Pence hatte in einer Pressekonferenz in Ankara am Donnerstagabend auch in Aussicht gestellt, dass die Türkei nach dem «vollständigen Abzug» der Kurdenmilizen ihren Militäreinsatz ganz stoppen werde. Die gemeinsame Erklärung, die auf ein einzelnes Blatt Papier passt, liess allerdings viele Fragen offen.

Unklar ist beispielsweise, ob alle Parteien über das gleiche Abzugsgebiet sprechen - oder ob sich hier ein fundamentaler Webfehler abzeichnet, der das vage formulierte Abkommen schnell entwerten könnte.

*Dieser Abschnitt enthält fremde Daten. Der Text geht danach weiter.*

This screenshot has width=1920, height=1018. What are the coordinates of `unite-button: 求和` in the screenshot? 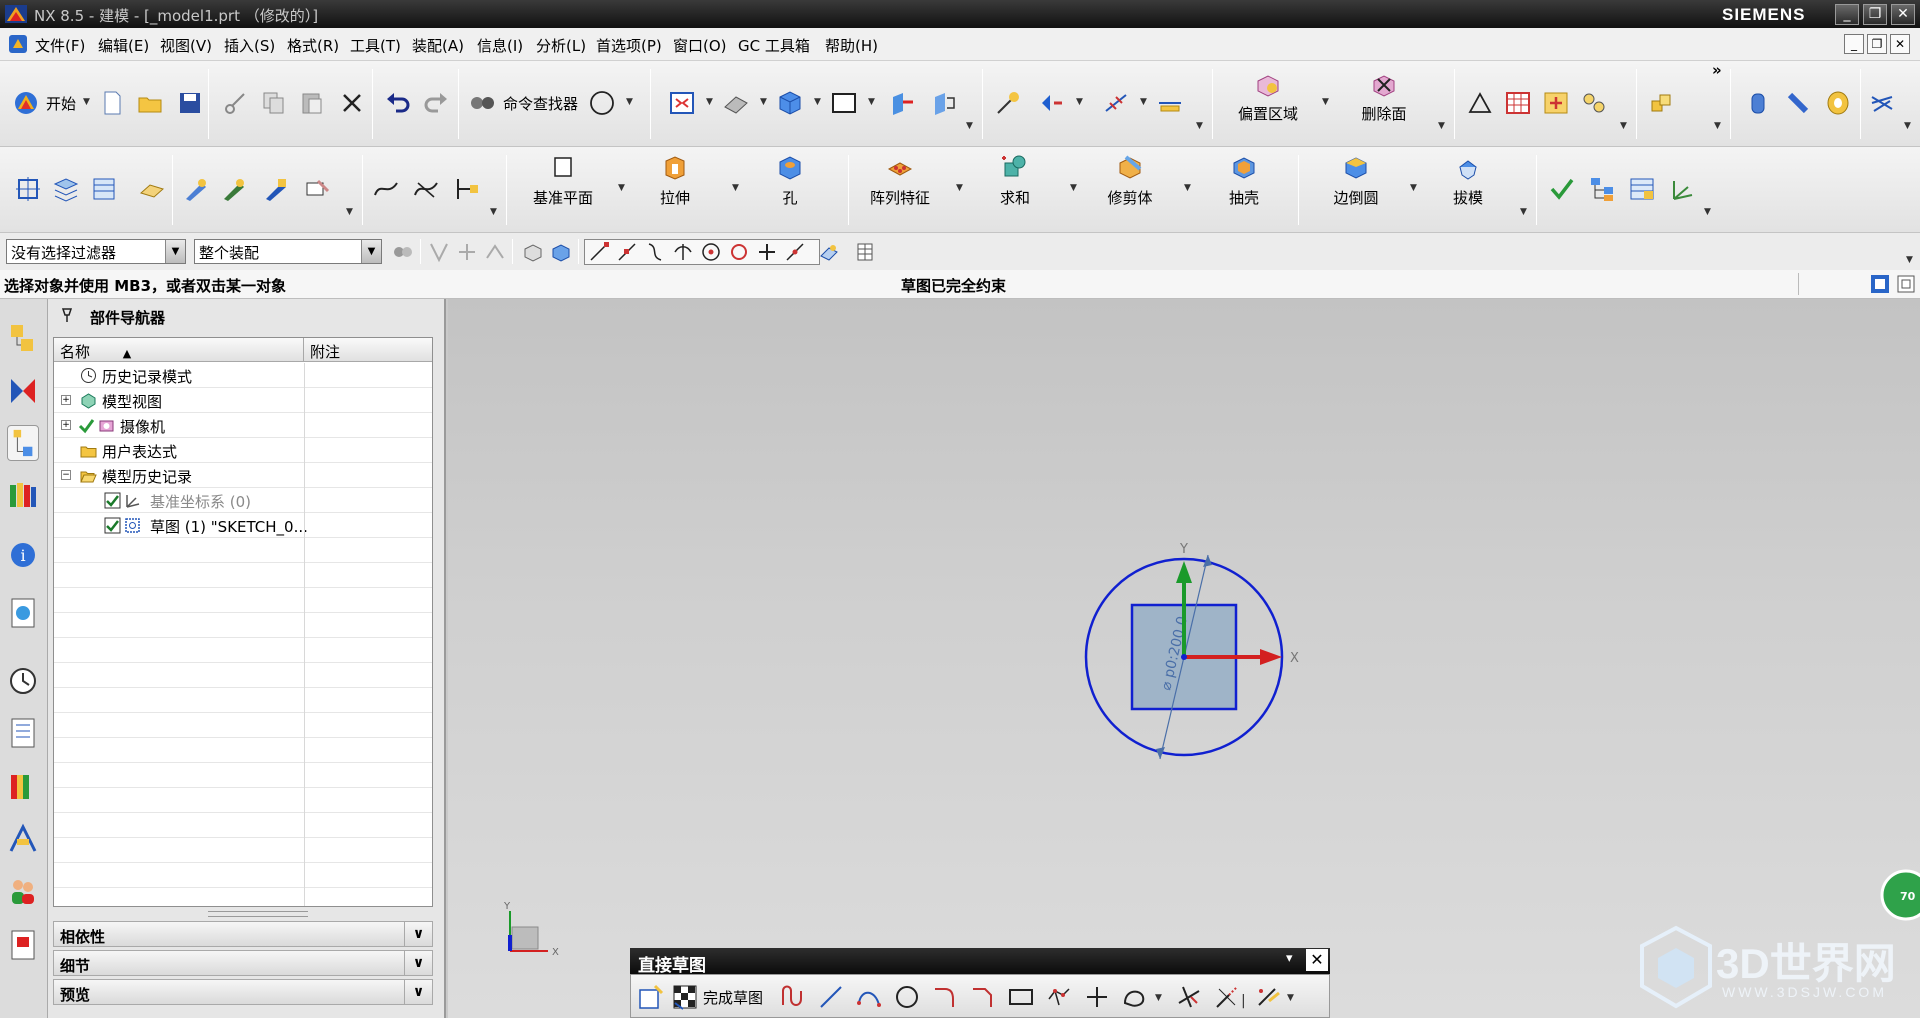 It's located at (1015, 178).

Für die kurdischen Kräfte im Nordosten Syriens gelte das Abzugsgebiet nur für die Region zwischen den Städten Ras al-Ain und Tall Abjad, sagte SDF-Kommandant Maslum Abdi. Erdogan sagte allerdings, seine Regierung erwarte den vollständigen Rückzug der kurdischen Kämpfer von der syrisch-türkischen Grenze. Er sprach von einem 32 Kilometer breiten und 444 Kilometer langen Gebiet. Das entspricht der «Sicherheitszone», und die sie mit ihrer am 9. Oktober begonnenen Offensive hatte erreichen wollen. Aus türkischer Sicht beginnt sie am Euphrat-Fluss und erstreckt sich gen Osten bis an die irakische Grenze.

Erdogan sagte: «Bei den gestrigen Gesprächen haben wir uns darauf geeinigt, dass innerhalb dieser 120 Stunden (fünf Tage Waffenruhe) diese Region evakuiert werden soll.» Später warnte er in einer Runde mit internationalen Journalisten, dass die Türkei ihre Offensive «noch sehr viel entschlossener» wiederaufnehmen werde, sollte der Abzug nicht wie versprochen ablaufen.

Weitere offene Fragen sind, wann die Kurdenkämpfer nun abziehen wollen - und wo sie unterkommen sollen. Unklar ist auch, was mit syrischen Regierungstruppen geschieht, die auf Bitten der bedrängten Kurden vor kurzem in den Kurdengebieten angerückt waren. In dem Abkommen heisst es, die Türkei solle in der «Zone» weitgehend die Kontrolle übernehmen. Erdogan kündigte an, über das Thema am Dienstag bei einem Treffen in Sotschi auch mit dem russischen Präsidenten Wladimir Putin zu sprechen. Russland ist ein Verbündeter Syriens.